To calculate \(L{Z}_{G}\), we take a binary adjacency matrix and flatten it into a single vector \(V\), and then run the Lempel-Ziv algorithm on that vector. As a binary vector of length \(l\) can be used to perfectly reconstruct an adjacency matrix defining a graph with \(\sqrt{l}\) vertices (so long as \(l\) is a square number, of course), we take \(V\) to be equivalent to a program defining \(G\). As with AC, to ensure that we were capturing the full topology of \(G\), we calculated the Lempel-Ziv complexity of the binary \({A}_{G}\) at the same nine thresholds [10…90], and then defined \(L{Z}_{G}\) as the integral of the resulting curve of complexity values.

Higher-Order Measures

Once we had calculated individual measures of complexity, we tested how they related to each-other, and (for Dataset A) serum concentrations of propofol. We correlated each one against all others to construct a correlation matrix which describes, how different metrics cluster.
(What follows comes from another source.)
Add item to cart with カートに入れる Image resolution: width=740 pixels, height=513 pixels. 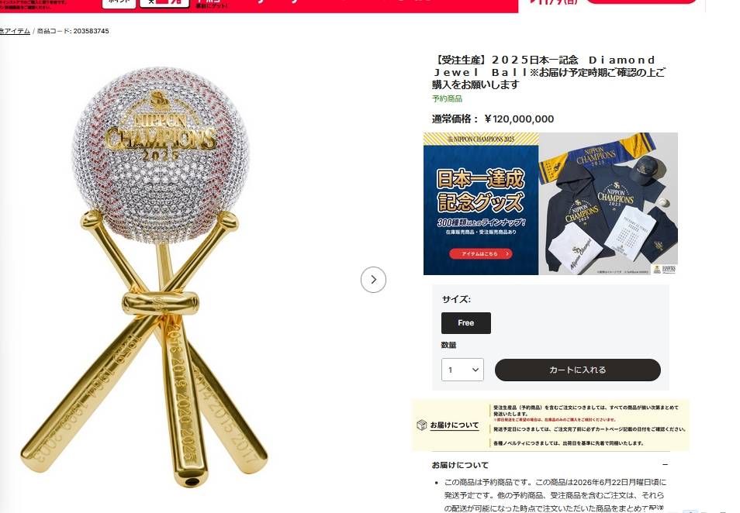click(x=577, y=370)

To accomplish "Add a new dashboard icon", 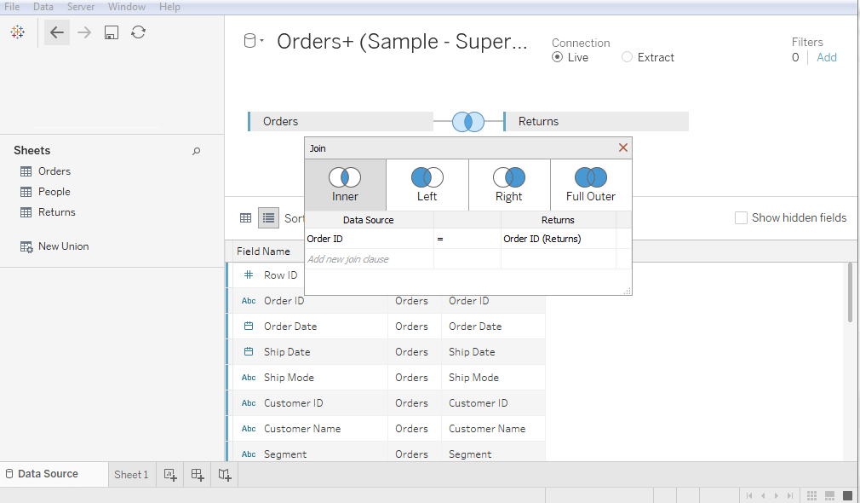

We also did a principal component analysis on the set of all results. We hypothesised that, despite variability in the effectiveness of the individual measures, there should be a single, underlying component reflecting a shared factor of “complexity”. We further hypothesised that this underlying factor should be predictive of both the level of consciousness, and (in Dataset A), of the individual serum concentration of propofol.

Statistical Analysis

All analysis was carried out using the Python 3.6 programming language in the Spyder IDE (https://github.com/spyder-ide/spyder), using the packages provided by the Anaconda distribution (https://www.anaconda.com/download). All packages were in the most up-to-date version. Packages used include SciKit-Learn51, NumPy54, SciPy, and NetworkX55. Summary statistics are reported as mean ± standard deviation. Unless otherwise specified, all the significance tests are non-parametric: given the small sample sizes and heterogeneous populations, normal distributions were not assumed. Wilcoxon Signed Rank test was used to compare drug conditions against their respective control conditions.